Before we damn the judgment, we should also consider the lapse on the part of the States in India in not only in filling up the sanctioned vacancies, but also in not reviewing it periodically. Chhattisgarh indeed had fewer sanctioned vacancies at all levels in December 2009—over 1000 at all levels, but special circumstances and the terrain of the State demands larger strength. It is a new State and still has a Police Academy coming up. The Jungle Warfare School, set up by the Union Government, has apparently not made a major dent in security so far.
Interrogating Public Security
BEYOND the sharp disagreements with it, the judgment should make us think hard on issues of public security in India. In the 64th year of independence an SC judgment questioning the raising and use (and dismantling) of a vigilante militia to tackle an extremist challenge, described by Prime Minister Dr Manmohan Singh from the ramparts of the Red Fort in his address to the nation on independence day only five years back as the most serious internal security threat to the country, is being described in public discourse as a disastrous step that would irreparably compromise the Indian state’s mission against the Maoist challenge. Looking at the phenomenon and situation purely from a statist perspective and leaving aside the socio-economic and other circumstances that have led to its rise and spread, several questions arise.
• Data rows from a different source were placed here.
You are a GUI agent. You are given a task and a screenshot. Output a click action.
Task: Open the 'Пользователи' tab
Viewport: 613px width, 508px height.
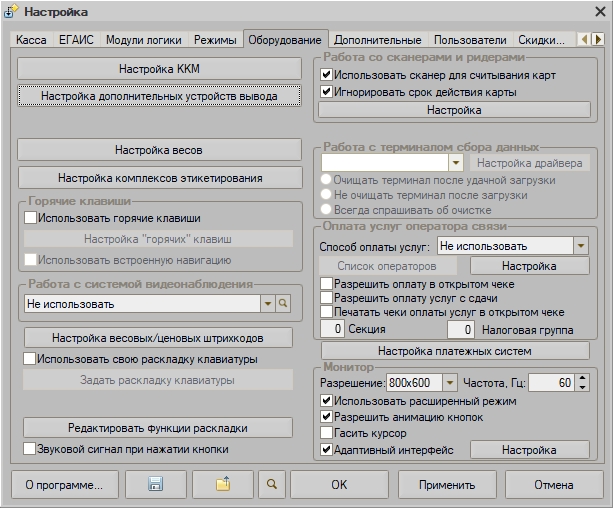pos(470,40)
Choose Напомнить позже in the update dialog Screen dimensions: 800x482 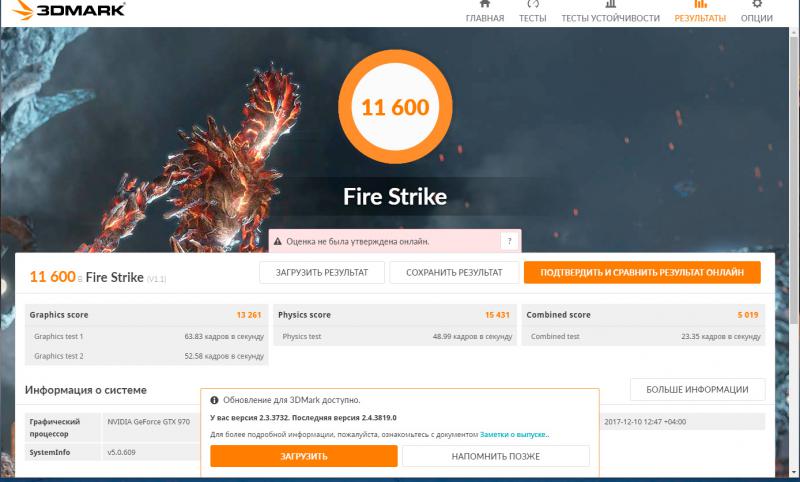[496, 456]
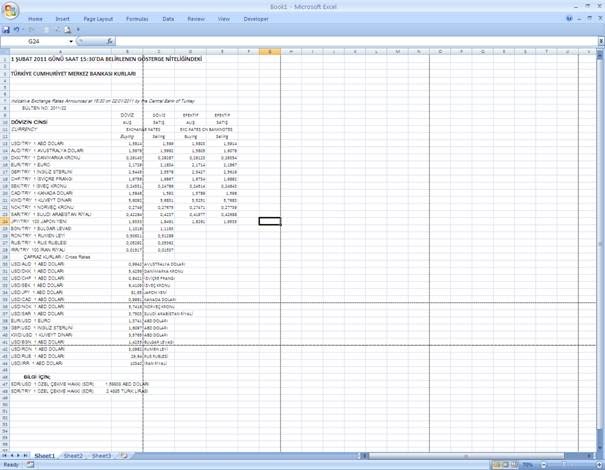Switch to the Sheet2 tab
Screen dimensions: 605x470
click(x=73, y=456)
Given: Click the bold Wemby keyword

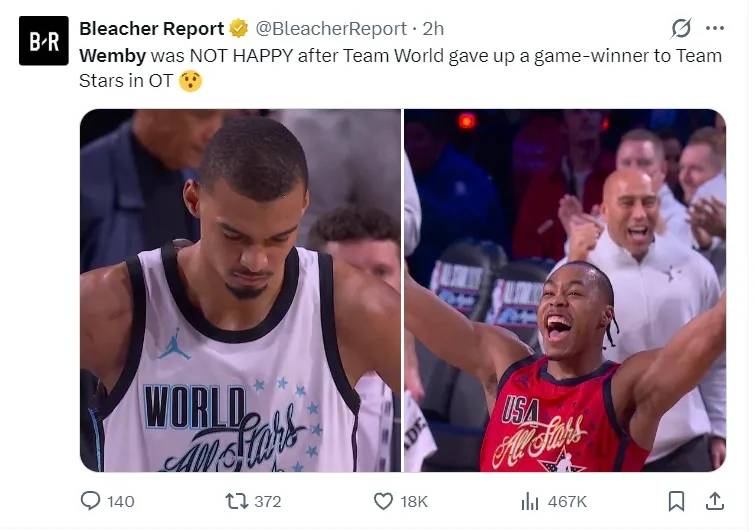Looking at the screenshot, I should coord(113,55).
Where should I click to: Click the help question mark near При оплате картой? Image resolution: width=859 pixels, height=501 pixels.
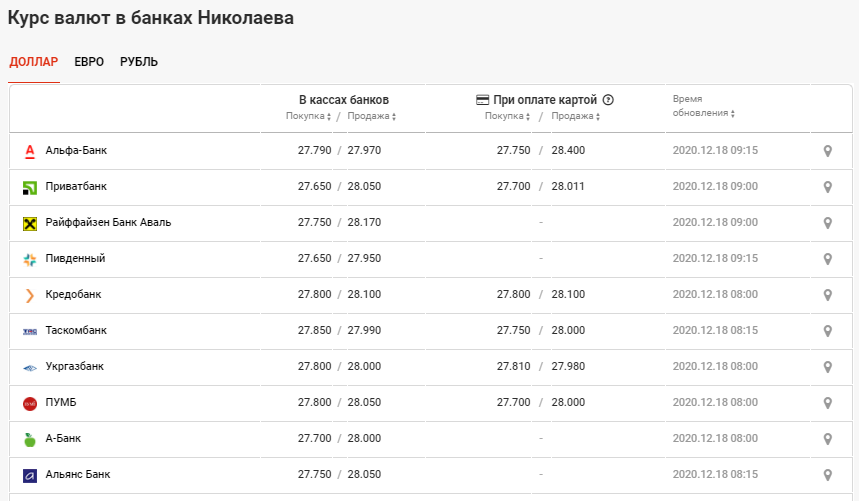(x=608, y=100)
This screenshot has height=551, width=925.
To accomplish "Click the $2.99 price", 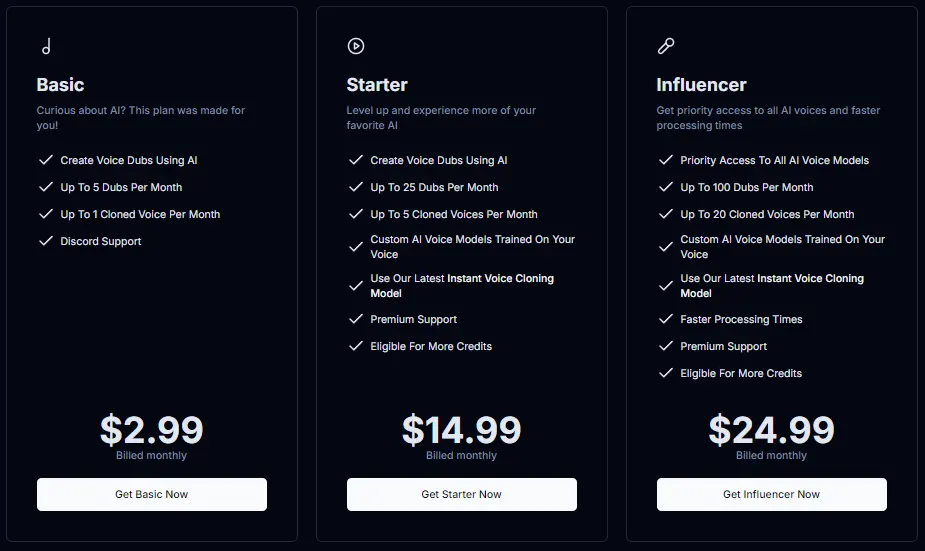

First, any public security challenge within the national boundaries has to be first and continually taken care of by the police. That the police in State after State have been put into a sitting-duck situation against serious organised crime, terrorism and various kinds of extremist politics, including Maoism, for the past three decades raises serious questions on the efficacy of the policy-makers in India—both political and bureaucratic. Even if we forget all the exercises Police Commissions in different States did during the 1960s and early 1970s, the situation since the submission of the Dharam Vira Commission report in 1980 is comical, to say the least. The political class, so worried and exercised about judicial overreach since the two judgments lately, has made a mockery of the SC judgment on a PIL by Prakash Singh and others in 2006. The ‘tragedy of errors’ could not have starker than the recent terrorist attack in Mumbai. Following 26/11 only three years back, a draft of a counter-terrorism mechanism was presented to the government under the auspices of the Centre-State Relations Commission at work at that time.5 The recommendations on public security have not been discussed in the public domain at all. The press tsars who have slammed the judgment on this count have neither undertaken a sustained campaign for police reforms, nor have they spared their valuable time to review, discuss and make suggestions on the valuable exercise carried out by the Commission on internal security and Centre-State relations.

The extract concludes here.